Stored items
__________________________________________________
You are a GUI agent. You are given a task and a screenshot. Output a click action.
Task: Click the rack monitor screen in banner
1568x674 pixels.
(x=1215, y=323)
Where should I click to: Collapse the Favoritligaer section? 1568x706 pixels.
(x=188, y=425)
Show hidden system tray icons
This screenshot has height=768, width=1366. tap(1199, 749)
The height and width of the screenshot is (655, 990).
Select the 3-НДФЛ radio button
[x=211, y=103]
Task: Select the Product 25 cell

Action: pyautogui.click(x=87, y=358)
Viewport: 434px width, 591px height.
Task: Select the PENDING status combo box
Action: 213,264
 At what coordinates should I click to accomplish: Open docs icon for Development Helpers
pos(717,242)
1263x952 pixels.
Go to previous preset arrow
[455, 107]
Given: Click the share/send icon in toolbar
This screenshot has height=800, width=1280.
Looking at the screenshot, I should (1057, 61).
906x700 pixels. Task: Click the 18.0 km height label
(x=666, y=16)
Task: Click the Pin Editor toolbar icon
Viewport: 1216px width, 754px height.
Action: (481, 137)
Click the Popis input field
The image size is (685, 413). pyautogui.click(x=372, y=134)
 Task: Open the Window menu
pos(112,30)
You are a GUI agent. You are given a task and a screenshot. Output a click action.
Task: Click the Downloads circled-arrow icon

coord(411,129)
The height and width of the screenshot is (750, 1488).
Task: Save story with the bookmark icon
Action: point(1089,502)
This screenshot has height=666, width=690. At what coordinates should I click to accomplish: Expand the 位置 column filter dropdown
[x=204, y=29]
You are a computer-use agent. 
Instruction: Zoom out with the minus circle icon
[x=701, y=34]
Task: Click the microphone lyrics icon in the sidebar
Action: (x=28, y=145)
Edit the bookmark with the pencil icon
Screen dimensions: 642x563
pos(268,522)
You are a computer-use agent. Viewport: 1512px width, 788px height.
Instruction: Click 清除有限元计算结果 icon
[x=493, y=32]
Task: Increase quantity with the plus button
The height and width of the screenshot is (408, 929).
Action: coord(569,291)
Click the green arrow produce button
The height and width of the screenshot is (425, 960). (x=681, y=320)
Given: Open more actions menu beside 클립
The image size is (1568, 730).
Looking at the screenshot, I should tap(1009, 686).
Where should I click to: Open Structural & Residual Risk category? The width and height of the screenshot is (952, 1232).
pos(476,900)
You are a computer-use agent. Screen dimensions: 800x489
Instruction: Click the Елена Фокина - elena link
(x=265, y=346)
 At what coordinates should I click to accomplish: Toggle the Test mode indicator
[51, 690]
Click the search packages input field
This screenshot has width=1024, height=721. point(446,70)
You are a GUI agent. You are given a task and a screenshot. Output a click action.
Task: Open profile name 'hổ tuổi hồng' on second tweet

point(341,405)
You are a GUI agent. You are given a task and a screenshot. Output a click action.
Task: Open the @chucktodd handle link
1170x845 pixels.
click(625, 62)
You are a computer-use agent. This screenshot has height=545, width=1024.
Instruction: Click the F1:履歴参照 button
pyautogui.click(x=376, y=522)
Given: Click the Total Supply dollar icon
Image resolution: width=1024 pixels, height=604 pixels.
__________________________________________________
* **Exercise instructions**
Filter the entries down to the lines containing "toolbar". Copy each of those lines.

* **Answer**
Given: Click the share/send icon in toolbar
Task: Click the Pin Editor toolbar icon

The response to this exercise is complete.